Birth Control Pills Don’t Need Prescription, Doctors Say
Birth control pills should be available over-the-counter rather than requiring a doctor visit and prescription, according to a group of OB/GYNs.
The recommendation was made by the American College of Obstetricians and Gynecologists (ACOG), who stated that increasing access to birth control for women can reduce the number of unplanned pregnancies in the United States, reports NBC News.
The rate of unplanned pregnancies in the US — about 50 percent — has not changed in the past 20 years, but the group believes that, should birth control become an over the counter medicine, the rate would be reduced.
Selling the birth control pills over-the-counter (OTC) does come with risks because, like any drug, the pill has potential side effects. There are also concerns that the pill would be taken but women who should not be taking it. Despite this, the ACOG believes that the benefits outweigh the risks.
The availability of the birth control pill over-the-counter would not change overnight. The FDA would first require drug companies to conduct studies that prove the pill is safe for OTC use. Among other things, they would have to show that women who haven’t consulted with their doctor still understand the pill’s side effects and when they should not take it.
CBS News notes that oral contraception is the most commonly used form of birth control in the US. Some women do not take the pill or stop using them for a period of time because of access issues and associated costs. The committee on Gynecologic Practice wrote an opinion about making birth control OTC, saying:
“A potential way to improve contraceptive access and use, and possibly decrease the unintended pregnancy rate, is to allow over-the-counter access to [oral contraceptives].”

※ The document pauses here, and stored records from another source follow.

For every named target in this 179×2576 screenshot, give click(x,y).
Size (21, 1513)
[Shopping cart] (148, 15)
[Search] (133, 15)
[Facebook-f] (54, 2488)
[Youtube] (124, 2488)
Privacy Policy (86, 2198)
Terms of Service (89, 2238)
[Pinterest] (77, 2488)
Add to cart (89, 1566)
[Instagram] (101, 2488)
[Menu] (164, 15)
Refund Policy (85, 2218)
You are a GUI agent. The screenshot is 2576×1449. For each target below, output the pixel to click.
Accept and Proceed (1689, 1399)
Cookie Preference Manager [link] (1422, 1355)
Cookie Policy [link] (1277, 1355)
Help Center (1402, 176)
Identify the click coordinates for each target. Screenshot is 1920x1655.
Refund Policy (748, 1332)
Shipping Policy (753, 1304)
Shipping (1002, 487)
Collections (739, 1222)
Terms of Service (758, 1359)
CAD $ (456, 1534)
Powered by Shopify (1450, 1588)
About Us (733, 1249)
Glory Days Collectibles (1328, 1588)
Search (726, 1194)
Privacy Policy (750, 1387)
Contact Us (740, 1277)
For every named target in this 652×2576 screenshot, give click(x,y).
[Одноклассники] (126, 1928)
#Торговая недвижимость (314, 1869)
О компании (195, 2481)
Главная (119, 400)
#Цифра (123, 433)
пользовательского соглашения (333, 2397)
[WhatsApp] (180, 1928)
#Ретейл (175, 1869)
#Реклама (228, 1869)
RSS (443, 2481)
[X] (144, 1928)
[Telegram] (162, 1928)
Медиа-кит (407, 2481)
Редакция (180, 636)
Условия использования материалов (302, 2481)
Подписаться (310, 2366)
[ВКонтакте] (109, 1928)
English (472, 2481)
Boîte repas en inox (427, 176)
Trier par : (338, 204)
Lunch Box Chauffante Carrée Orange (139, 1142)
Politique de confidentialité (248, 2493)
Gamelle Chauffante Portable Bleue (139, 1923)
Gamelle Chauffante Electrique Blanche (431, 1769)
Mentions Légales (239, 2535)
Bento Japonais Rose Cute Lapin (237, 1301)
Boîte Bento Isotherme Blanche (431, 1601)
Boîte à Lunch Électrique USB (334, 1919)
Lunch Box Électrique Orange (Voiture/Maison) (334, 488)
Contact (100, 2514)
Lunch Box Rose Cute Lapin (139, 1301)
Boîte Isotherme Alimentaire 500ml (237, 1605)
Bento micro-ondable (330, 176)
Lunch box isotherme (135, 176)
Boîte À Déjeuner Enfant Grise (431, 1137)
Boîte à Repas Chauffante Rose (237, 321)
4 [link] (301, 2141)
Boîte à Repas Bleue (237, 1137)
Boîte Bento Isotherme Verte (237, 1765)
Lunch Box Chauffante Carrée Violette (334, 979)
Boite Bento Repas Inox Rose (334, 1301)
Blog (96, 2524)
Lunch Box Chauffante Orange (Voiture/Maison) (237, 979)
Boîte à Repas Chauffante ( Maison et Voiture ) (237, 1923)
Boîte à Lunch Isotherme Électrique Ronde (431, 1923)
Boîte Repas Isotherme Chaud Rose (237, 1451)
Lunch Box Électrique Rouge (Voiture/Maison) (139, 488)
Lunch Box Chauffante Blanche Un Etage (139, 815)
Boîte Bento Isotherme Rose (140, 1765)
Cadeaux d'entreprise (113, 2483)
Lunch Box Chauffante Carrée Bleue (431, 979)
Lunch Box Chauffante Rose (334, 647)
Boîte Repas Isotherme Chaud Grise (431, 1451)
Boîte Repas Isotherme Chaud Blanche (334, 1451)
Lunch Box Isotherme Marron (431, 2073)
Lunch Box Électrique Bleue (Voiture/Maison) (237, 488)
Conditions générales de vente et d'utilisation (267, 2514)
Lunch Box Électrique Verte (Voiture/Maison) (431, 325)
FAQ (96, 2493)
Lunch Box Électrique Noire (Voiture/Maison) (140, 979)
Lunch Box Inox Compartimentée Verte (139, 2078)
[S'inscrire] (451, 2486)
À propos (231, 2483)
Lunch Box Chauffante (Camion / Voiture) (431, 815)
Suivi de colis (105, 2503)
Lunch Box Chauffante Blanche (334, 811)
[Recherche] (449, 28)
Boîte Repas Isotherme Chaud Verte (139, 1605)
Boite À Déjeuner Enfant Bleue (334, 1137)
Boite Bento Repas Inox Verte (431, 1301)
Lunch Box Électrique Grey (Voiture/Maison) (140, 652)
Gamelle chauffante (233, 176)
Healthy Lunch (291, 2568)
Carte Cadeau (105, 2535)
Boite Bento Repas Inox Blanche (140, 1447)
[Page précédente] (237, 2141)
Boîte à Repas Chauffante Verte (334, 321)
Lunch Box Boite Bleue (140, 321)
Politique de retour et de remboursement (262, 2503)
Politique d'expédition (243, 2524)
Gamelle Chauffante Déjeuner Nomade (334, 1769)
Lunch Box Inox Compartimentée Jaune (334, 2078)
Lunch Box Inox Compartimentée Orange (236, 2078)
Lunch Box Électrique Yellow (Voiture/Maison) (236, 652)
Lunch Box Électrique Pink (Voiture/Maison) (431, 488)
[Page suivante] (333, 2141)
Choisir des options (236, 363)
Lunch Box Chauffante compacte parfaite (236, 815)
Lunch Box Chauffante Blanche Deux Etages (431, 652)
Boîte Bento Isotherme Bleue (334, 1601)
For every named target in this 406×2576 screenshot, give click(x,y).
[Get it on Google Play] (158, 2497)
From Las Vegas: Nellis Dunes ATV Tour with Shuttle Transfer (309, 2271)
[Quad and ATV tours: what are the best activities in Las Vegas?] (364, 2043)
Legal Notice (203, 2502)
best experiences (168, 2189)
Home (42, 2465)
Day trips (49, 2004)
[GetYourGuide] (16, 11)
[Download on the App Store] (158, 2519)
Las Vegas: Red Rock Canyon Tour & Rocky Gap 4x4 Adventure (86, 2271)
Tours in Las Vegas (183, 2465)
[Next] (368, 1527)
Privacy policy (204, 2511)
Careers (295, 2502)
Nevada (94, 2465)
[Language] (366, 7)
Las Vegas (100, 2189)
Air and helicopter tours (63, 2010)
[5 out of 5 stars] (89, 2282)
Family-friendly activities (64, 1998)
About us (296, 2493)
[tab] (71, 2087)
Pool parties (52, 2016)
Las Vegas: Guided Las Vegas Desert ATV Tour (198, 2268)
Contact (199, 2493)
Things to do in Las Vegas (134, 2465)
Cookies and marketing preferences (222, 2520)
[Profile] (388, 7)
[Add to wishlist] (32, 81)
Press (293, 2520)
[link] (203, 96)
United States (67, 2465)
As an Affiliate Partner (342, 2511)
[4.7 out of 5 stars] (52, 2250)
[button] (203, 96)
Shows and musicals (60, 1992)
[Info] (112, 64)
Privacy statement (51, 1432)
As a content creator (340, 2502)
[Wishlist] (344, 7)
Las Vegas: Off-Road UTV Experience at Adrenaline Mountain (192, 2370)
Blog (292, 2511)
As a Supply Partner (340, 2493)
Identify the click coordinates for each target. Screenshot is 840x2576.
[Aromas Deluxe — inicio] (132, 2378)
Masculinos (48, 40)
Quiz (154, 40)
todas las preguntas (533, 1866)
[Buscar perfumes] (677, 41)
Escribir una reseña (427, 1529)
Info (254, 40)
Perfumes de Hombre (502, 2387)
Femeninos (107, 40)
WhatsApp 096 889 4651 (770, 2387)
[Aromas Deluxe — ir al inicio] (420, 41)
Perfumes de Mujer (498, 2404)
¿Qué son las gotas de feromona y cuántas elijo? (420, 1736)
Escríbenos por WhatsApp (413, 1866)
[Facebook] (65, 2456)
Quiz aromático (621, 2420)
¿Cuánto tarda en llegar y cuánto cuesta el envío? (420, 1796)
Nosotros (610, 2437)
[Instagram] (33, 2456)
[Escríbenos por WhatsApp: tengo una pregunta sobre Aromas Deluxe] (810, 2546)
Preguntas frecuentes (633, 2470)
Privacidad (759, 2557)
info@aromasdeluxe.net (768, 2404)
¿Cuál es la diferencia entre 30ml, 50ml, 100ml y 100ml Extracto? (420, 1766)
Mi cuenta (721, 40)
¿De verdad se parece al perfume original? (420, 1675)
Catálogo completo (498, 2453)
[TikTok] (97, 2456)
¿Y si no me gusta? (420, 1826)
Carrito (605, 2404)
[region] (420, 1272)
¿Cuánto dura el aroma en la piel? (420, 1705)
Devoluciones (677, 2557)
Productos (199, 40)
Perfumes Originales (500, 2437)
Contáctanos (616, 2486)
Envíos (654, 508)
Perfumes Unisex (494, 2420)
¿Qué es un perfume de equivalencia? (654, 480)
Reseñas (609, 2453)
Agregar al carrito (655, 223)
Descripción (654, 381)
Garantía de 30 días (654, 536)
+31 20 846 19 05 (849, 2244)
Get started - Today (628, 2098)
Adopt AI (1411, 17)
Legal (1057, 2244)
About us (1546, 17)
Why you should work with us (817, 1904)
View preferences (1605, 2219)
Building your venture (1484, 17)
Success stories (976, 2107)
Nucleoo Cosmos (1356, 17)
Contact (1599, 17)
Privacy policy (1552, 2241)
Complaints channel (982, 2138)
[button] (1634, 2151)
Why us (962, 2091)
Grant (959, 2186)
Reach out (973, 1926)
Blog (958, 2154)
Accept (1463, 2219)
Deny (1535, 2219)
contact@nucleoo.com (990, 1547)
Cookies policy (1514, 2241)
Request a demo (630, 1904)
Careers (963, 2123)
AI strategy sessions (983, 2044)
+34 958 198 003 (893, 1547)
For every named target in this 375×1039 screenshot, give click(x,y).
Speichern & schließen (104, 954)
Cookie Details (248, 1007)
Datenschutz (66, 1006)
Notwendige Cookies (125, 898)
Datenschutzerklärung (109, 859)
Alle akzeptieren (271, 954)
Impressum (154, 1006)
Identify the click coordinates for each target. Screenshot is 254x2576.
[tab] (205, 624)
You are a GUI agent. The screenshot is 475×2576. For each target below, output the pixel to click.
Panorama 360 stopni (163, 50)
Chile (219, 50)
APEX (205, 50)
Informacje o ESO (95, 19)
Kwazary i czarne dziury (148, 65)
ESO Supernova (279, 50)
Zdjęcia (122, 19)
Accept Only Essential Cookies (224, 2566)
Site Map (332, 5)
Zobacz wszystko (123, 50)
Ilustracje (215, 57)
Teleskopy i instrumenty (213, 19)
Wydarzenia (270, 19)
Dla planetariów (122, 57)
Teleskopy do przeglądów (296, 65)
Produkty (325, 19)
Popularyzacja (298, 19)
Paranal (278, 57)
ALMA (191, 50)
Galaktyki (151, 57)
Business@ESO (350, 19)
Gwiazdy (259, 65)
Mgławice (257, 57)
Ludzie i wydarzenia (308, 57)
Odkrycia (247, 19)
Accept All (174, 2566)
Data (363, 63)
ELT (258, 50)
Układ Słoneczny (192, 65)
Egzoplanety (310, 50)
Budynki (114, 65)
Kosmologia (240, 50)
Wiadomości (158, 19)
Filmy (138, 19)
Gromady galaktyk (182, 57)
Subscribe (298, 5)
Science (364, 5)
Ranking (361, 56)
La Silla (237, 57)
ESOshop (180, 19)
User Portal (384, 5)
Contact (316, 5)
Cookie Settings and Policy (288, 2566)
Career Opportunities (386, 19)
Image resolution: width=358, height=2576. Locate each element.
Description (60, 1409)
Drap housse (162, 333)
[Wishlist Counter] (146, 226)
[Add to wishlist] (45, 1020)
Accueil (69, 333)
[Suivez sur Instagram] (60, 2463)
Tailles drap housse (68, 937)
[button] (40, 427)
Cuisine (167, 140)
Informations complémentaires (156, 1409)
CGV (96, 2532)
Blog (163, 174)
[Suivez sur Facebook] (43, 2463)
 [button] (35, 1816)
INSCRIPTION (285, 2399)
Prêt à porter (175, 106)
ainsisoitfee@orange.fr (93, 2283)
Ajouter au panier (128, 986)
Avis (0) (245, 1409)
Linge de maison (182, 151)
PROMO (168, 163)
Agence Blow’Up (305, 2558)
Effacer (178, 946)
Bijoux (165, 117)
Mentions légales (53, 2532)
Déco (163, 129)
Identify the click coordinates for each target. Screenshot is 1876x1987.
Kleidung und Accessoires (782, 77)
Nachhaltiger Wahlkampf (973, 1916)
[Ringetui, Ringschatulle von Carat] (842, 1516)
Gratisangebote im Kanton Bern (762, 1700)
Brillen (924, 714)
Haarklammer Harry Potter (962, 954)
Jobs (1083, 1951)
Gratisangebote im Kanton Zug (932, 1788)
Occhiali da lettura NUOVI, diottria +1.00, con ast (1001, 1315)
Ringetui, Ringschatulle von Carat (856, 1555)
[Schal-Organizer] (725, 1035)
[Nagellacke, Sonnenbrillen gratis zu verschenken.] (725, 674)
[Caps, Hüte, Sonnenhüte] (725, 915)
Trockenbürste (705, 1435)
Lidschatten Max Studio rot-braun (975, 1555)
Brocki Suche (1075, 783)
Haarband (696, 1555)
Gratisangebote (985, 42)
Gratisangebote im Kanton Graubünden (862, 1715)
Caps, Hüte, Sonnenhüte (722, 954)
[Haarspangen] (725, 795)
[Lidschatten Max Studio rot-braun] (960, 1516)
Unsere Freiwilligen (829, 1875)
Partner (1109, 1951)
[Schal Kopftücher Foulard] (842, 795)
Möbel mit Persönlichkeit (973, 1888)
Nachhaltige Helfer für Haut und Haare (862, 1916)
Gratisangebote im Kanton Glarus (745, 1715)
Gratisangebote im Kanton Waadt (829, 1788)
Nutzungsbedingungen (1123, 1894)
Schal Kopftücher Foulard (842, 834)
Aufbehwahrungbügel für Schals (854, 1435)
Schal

Allowing birth control pills to become an over-the-counter medication does raise concerns, such as women missing out on other important health services like screening for sexually transmitted diseases and cervical cancer. In their recommendation, however, the ACOG cited a study about the screening habits of women who obtained birth control from a doctor versus from over-the-counter pharmacies in Mexico.
Both groups in the study reported a high screening rate for Pap tests, STD tests, and breast exams, suggesting that making the pill an over-the-counter medicine would not affect screening rates.
The nonprofit Oral Contraceptives Over-the-Counter Working Group notes that birth control pills are available without a prescription or screening in 30 countries. Do you think the United States should allow over-the-counter birth control pills?